Polícia Civil realiza operação em Restinga Sêca em desdobramento da investigação sobre morte de vereadora de Formigueiro

A Polícia Civil deflagrou, na manhã desta terça-feira (8), uma operação em Restinga Sêca como parte das investigações sobre a morte da vereadora de Formigueiro, Elisane Rodrigues dos Santos, de 49 anos. A ação foi coordenada pelo delegado Antonio Firmino de Freitas Neto e teve apoio das Delegacias de Polícia de Restinga Sêca, Formigueiro, da 4ª DP de Santa Maria e da DRACO (Delegacia de Repressão às Ações Criminosas Organizadas).

Ao todo, 14 agentes participaram da operação, que cumpriu quatro mandados de busca e apreensão — três em residências na Vila Felin e um em um estabelecimento comercial às margens da ERS-149. Durante as buscas, foram apreendidos materiais que podem estar ligados ao assassinato da vereadora, e pessoas foram conduzidas à delegacia para prestarem depoimentos.

Relembre o caso: como a vereadora foi morta

A vereadora Elisane Rodrigues dos Santos, técnica de enfermagem e eleita pelo PT em seu primeiro mandato, era uma liderança atuante na defesa das mulheres e das comunidades quilombolas. Ela foi homenageada em março com o Prêmio Mulheres de Luta, da Assembleia Legislativa do RS.

Na noite de 16 de junho, Elisane participou de uma sessão na Câmara de Vereadores de Formigueiro e, após o encontro, saiu para comprar carne bovina, supostamente oferecida a preço de ocasião por um conhecido. A vereadora foi atraída para uma emboscada e assassinada com pelo menos dez facadas, em uma estrada rural na localidade de Rincão dos Machados, zona rural do município.

O corpo foi encontrado na manhã seguinte, ao lado do carro da vítima. O local e a brutalidade do crime chocaram a comunidade e mobilizaram as forças de segurança.

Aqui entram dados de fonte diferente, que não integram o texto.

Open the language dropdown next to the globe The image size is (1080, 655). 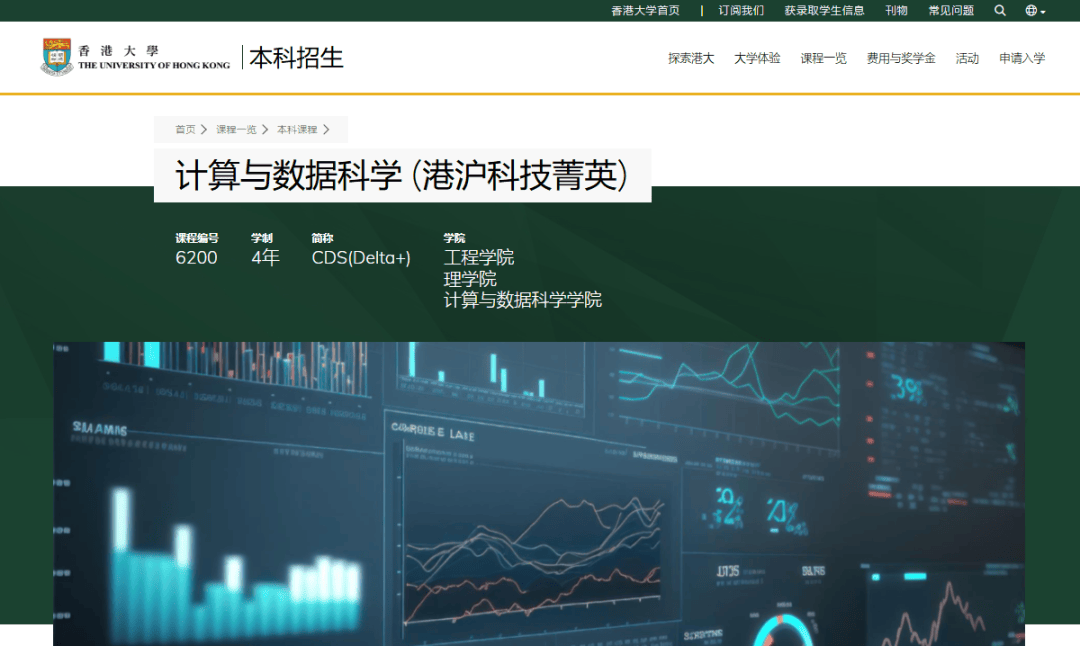[1042, 10]
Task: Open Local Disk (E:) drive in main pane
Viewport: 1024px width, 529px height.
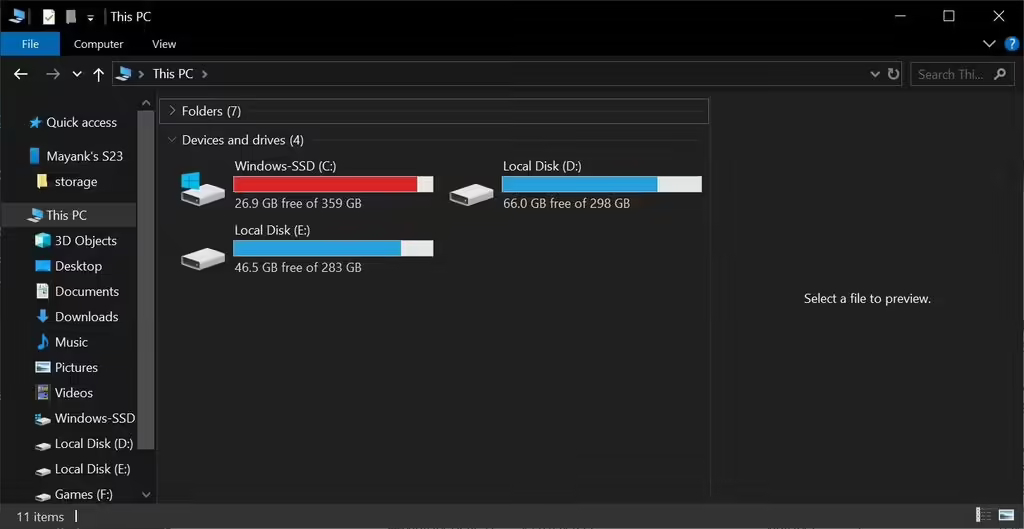Action: click(x=202, y=257)
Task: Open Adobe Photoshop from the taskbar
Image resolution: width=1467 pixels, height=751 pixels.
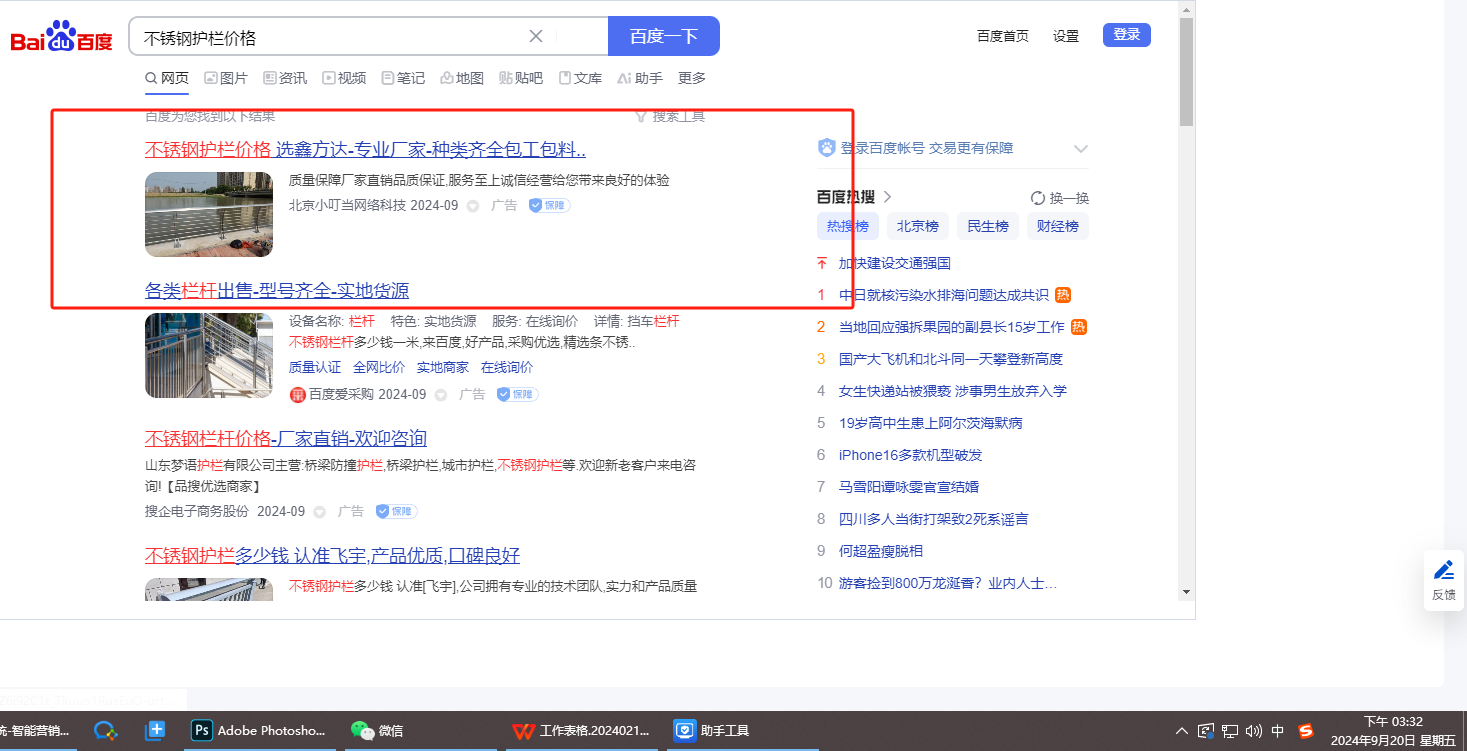Action: 258,730
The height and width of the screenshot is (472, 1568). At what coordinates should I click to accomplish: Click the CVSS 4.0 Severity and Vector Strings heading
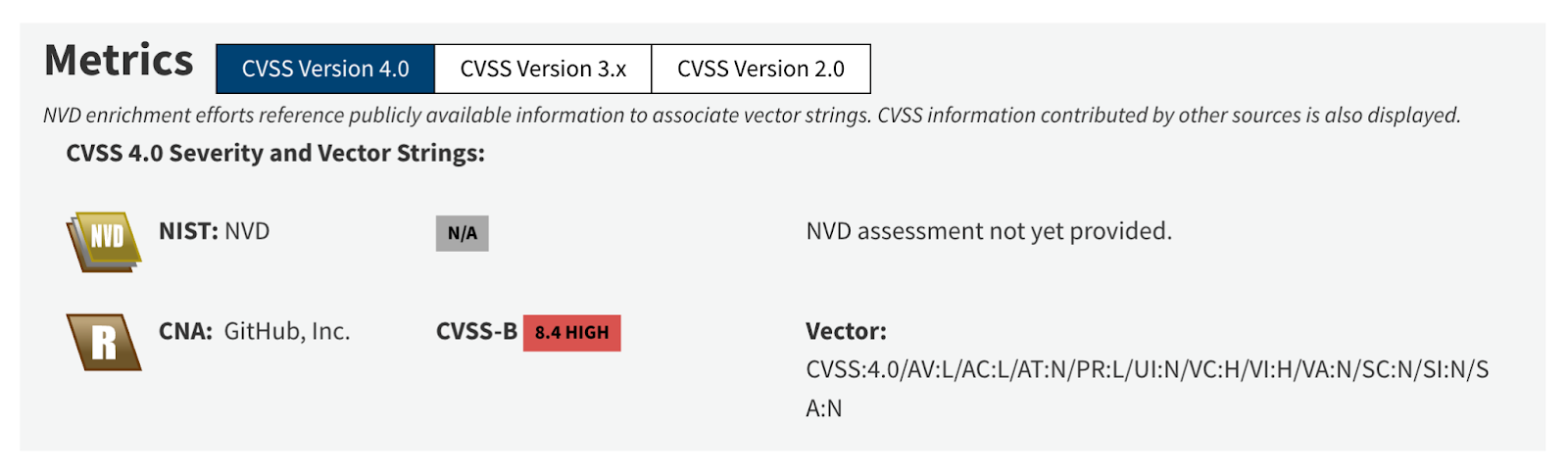[275, 154]
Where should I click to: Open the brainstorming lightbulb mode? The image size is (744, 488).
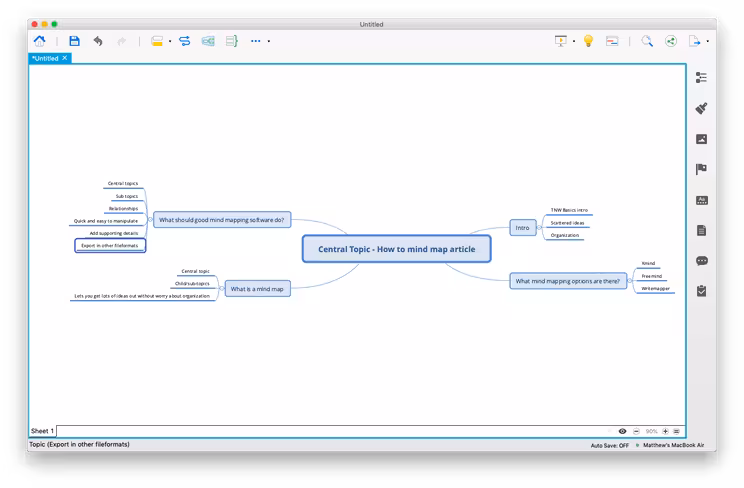pyautogui.click(x=588, y=41)
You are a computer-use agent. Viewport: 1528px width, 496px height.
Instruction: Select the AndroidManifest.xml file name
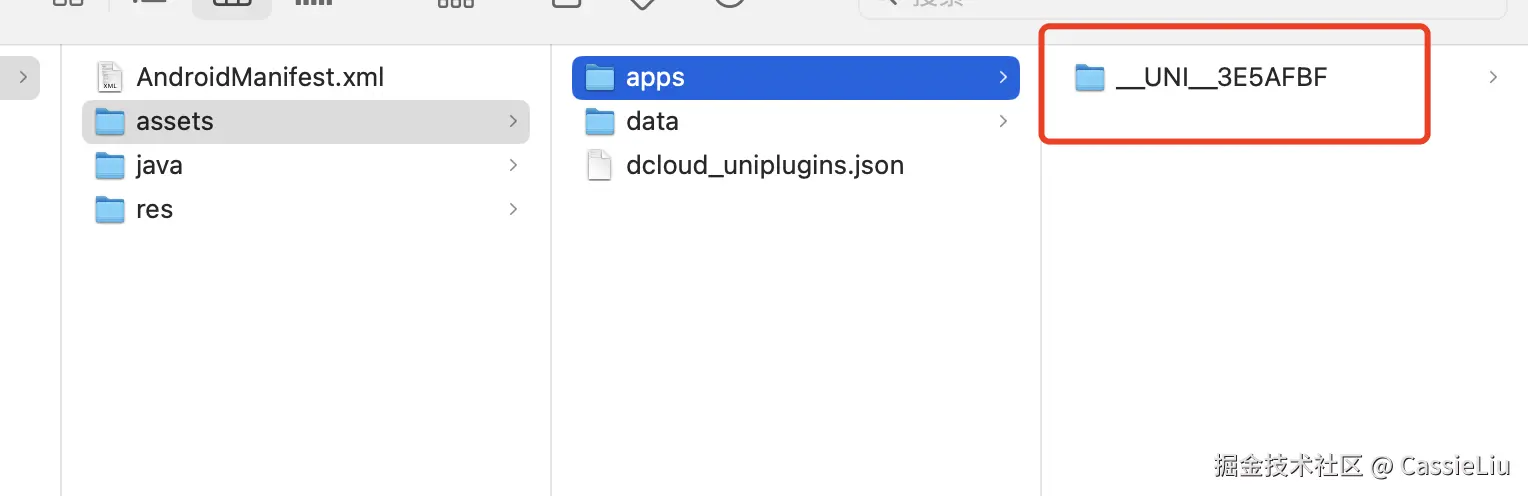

Prisão do autor e motivação do crime

A investigação avançou rapidamente, e no dia 20 de junho, a Polícia Civil prendeu um jovem de 18 anos, que confessou ter matado a vereadora. Ele afirmou que o crime foi cometido a mando de uma facção criminosa, como represália a uma dívida de tráfico de drogas atribuída ao filho de Elisane.

Segundo o depoimento, o assassinato foi planejado para provocar sofrimento emocional, com a execução da mãe como forma de retaliação. O autor confessou que usou uma faca, que depois teria sido jogada em um açude. A motocicleta usada no crime e o celular da vítima foram apreendidos e encaminhados para perícia.

O jovem, que já possuía antecedentes criminais, teve a prisão em flagrante convertida em preventiva e está recolhido no Presídio Estadual de São Sepé. A Polícia Civil agora busca identificar o mandante do crime.

Investigações continuam

As buscas desta terça-feira fazem parte da ampliação da investigação, com o objetivo de reunir provas e aprofundar a apuração sobre a participação de outros envolvidos, incluindo os possíveis mandantes ligados ao crime organizado.

O caso segue sendo tratado como prioridade pela Polícia Civil e pelo Ministério Público, diante da gravidade da execução e do contexto de violência política associado ao crime.